A cada edição, é publicado no facebook quais eventos têm as inscrições abertas, que devem ser feitas por e-mail (tonarua@gmail). A taxa para os expositores é de
R$ 80,00, que cobre os gastos com os banheiros químicos, segurança e assessoria de imprensa, entre outras coisas. O limite de participação é de 60 expositores a cada evento.

Festa da vizinhança

A cada mudança de estação, o bairro Bom Fim recebe uma movimentação diferente. A Festa de Rua Bento Figueiredo une brechó, bazar, comidas, bebidas, malabares, arte e música. A ideia de movimentar o bairro em um domingo por trimestre surgiu das proprietárias do Von Teese, Carolina Disegna e Diovana Gheller, a partir de uma feira que elas promoveram dentro da própria casa de chá, o SundayTeese. "Na segunda edição, perguntamos aos vizinhos se eles não se importavam em ocuparmos toda a rua, assim acabamos envolvendo todo mundo", conta Diovana.

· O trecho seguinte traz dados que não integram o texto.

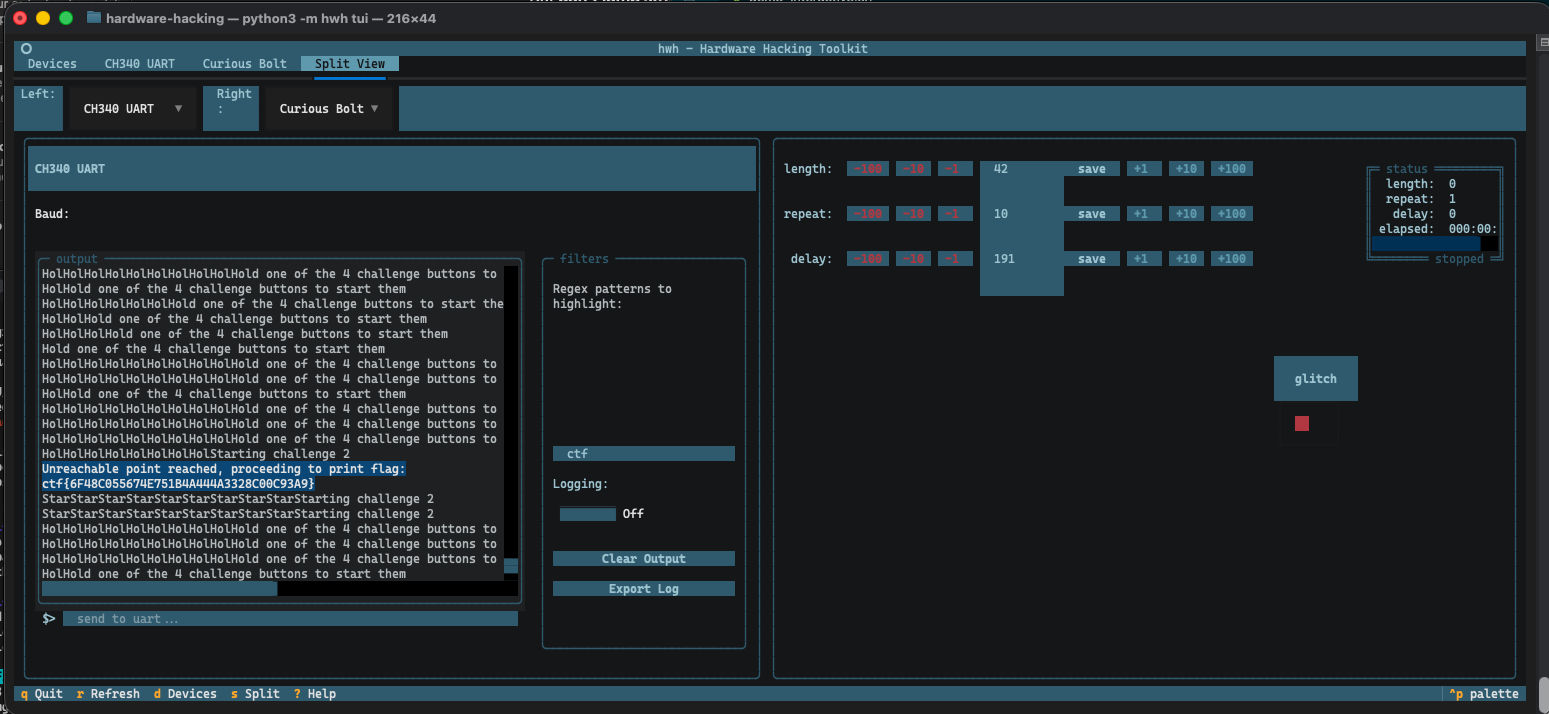Image resolution: width=1549 pixels, height=714 pixels.
Task: Click the horizontal scrollbar under the output
Action: click(160, 589)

A primeira edição ocorreu em dezembro de 2015, com apenas 10 expositores, atualmente são 60. "A cada vez, fomos aprendendo melhor, com cada um que participava e com as reclamações, melhoramos para o próximo", explica Carolina, sobre a evolução da festa até a última edição, de dezembro. A comida e a bebida são vendidas apenas dentro dos bares, na rua ficam apenas os expositores, que variam entre artesanatos, roupas, acessórios, livros, vinis. "Movimenta mais gente no dia, e para o comércio é muito bom também. Até os estabelecimentos da rua que não abrem no dia participam vindo na feira", comenta Diovana.

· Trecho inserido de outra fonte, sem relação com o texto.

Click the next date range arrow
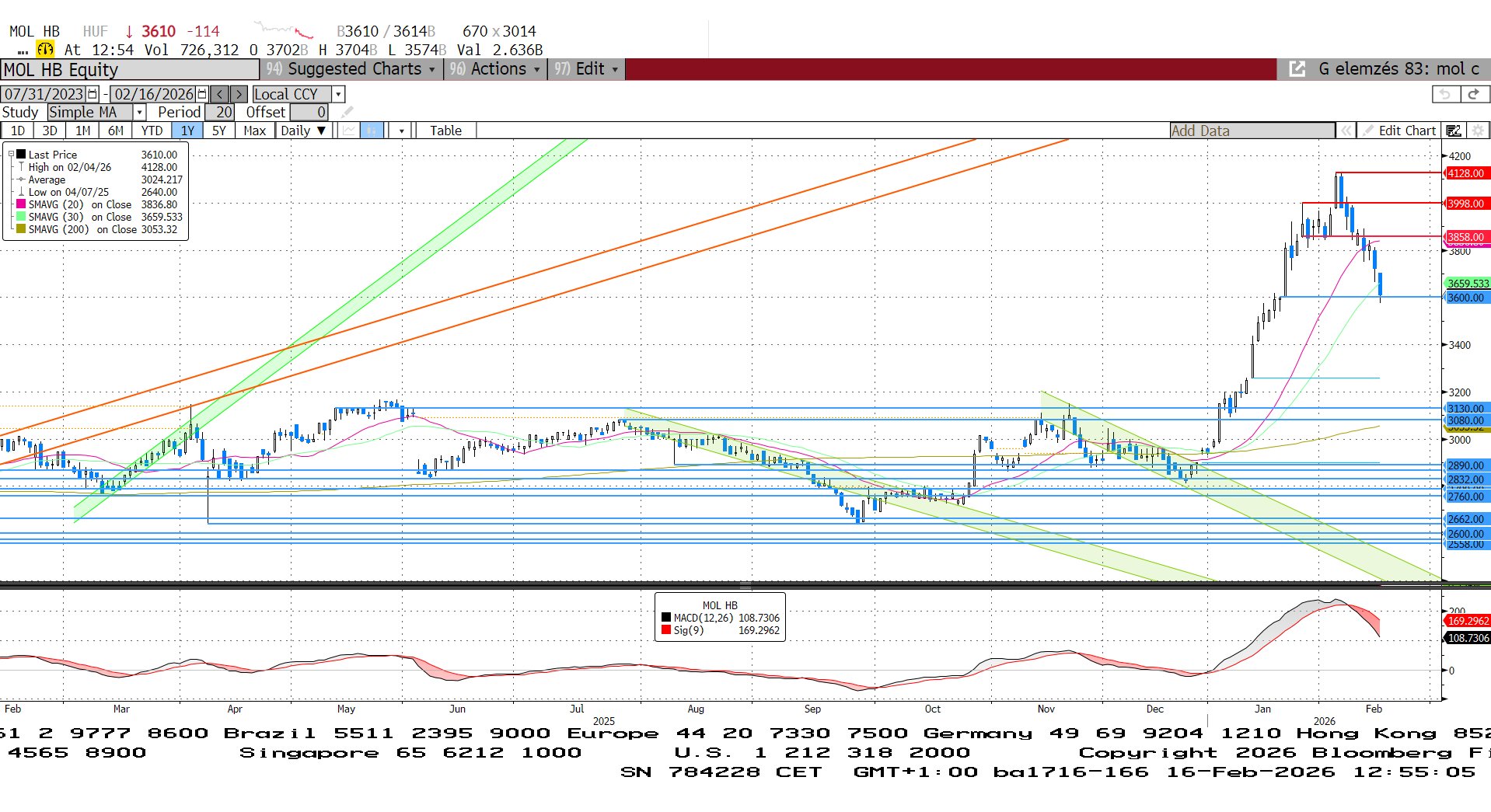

"Toda edição, a gente vê todos os vizinhos, que em sua maioria são muito receptivos. Desde que começamos a festa, ficou mais legal, a rua fica mais movimentada. As pessoas vêm, trazem as crianças, os cachorros", afirmam as idealizadoras. O público é convidado a participar das brincadeiras com bolhas de sabão, malabares e afins. Na última edição, em dezembro, os organizadores promoveram uma gincana. Os estabelecimentos da rua convidaram seus clientes mais frequentes para fazer um time e participar das brincadeiras da gincana.

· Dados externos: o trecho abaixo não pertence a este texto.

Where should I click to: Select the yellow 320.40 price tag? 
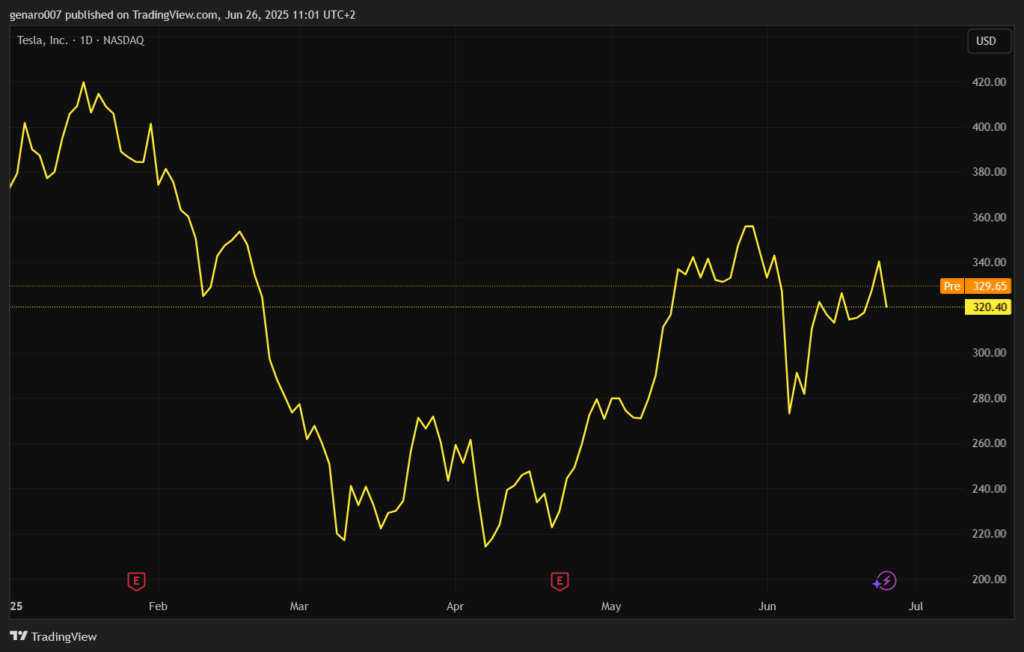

São os próprios idealizadores que recolhem o lixo da rua após a festa e, com a preocupação do lixo produzido, passaram a trabalhar com os copos retornáveis. O serviço do Departamento Municipal de Limpeza Urbana (DMLU) nunca passou para a fazer a limpeza, contam as organizadoras.
As inscrições para a festa são divulgadas pelas redes sociais da rua Bento Figueiredo e devem ser feitas presencialmente no Von Teese (Bento Figueiredo, 32). A taxa de inscrição é de R$ 40, dinheiro que é revertido para os gastos com a festa.